Es gibt gar kein besse­res Mittel, die Hilflosigkeit der Sprache und die Kopflosigkeit der dogma­ti­schen Philosophien nach­zu­wei­sen, als die Beobachtung, daß der schärfste mensch­li­che Geist über die Begriffe oben und unten, hinten und vorn, rechts und links nicht mehr weiß, als etwa die Raupe, die von ihrem abge­fres­se­nen Blatt hinweg ein neues sucht und mit dem frei­ste­hen­den Vorderleib den Raum abtas­tet. Praktisch geht das tief­sin­nige Koordinatensystem auch durch den Kopf der Raupe, und theo­re­tisch -ist KANT auch nicht weiter gekom­men. Kein Unteroffizier kann dem Rekruten begriff­lich sagen, was rechts und links ist, und kein Philosophieprofessor seinem Studenten. KANT (und nach ihm SCHOPENHAUER) hat darauf hinge­wie­sen, daß der Unterschied zwischen dem rech­ten und dem linken Handschuh nur durch Anschauung (eigent­lich nur durch Vergleichung mit den Händen) begrif­fen werden könne.

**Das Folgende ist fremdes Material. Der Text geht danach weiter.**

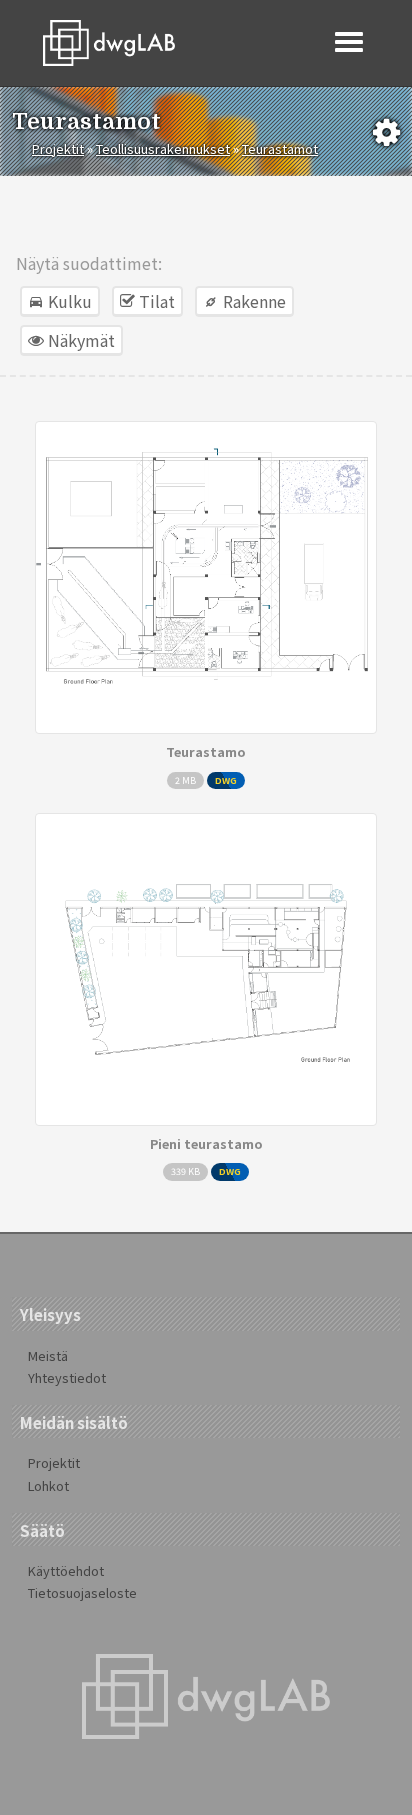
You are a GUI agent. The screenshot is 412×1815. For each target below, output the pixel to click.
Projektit (58, 148)
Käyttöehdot (66, 1570)
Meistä (48, 1355)
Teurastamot (280, 148)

Es ist kaum zu glau­ben, aber selbst der geist­rei­che und tief­sin­nige OTTO LIEBMANN (Zur Analysis der Wirklichkeit, II. Auflage, S. 46) glaubt rechts und links folgen­der­ma­ßen erklä­ren zu dürfen: “In der Breitendimension heißt , wenn man sich auf unse­rer nörd­li­chen Hemisphäre nach dem Mittagspunkt der Sonne hinwen­det, die Richtung nach Sonnenaufgang links, die nach Sonnenuntergang rechts. ” Eine nütz­li­che Regel! Da der Beobachter um die, Mittagszeit die Sonne nicht auf‐ und nicht nieder­ge­hen sieht, des Morgens und Abends wieder nicht ihren Mittagspunkt, so braucht er einen ganzen Tag (im Sommer bis acht­zehn Stunden), um zu erfah­ren, was rechts und links ist. Und ich habe es immer anders gehört: Wenn man sich auf unse­rer nörd­li­chen Hemisphäre nach dem Mittagspunkt der Sonne hinwen­det, so hat man zur Linken Osten und zur Rechten Westen. Denn immer­hin wissen wir ja doch, wo rechts und links ist, früher und siche­rer, als wo Osten und Westen ist. Nur begriff­lich wissen wir es nicht; und begriff­lich scheint mir LIEBMANNs Definition eben auch nicht zu sein.

Wenn ich so lachend die Frage nach dem Sitz der Seele abweise, so verlasse ich die Absicht dieses Kapitels nicht, das über­all nur sprach­li­chen Schutt beiseite schaf­fen möchte. Die Kinderfrage enthielt zwei Begriffe: die Frage nach dem “Sitz” wollte die Lage im Raume kennen von einem besten­falls imma­te­ri­el­len, raum­lo­sen Wesen; der Inhaber des Sitzes sollte die “Seele” sein, die wir schon als ein Wort achten gelernt haben.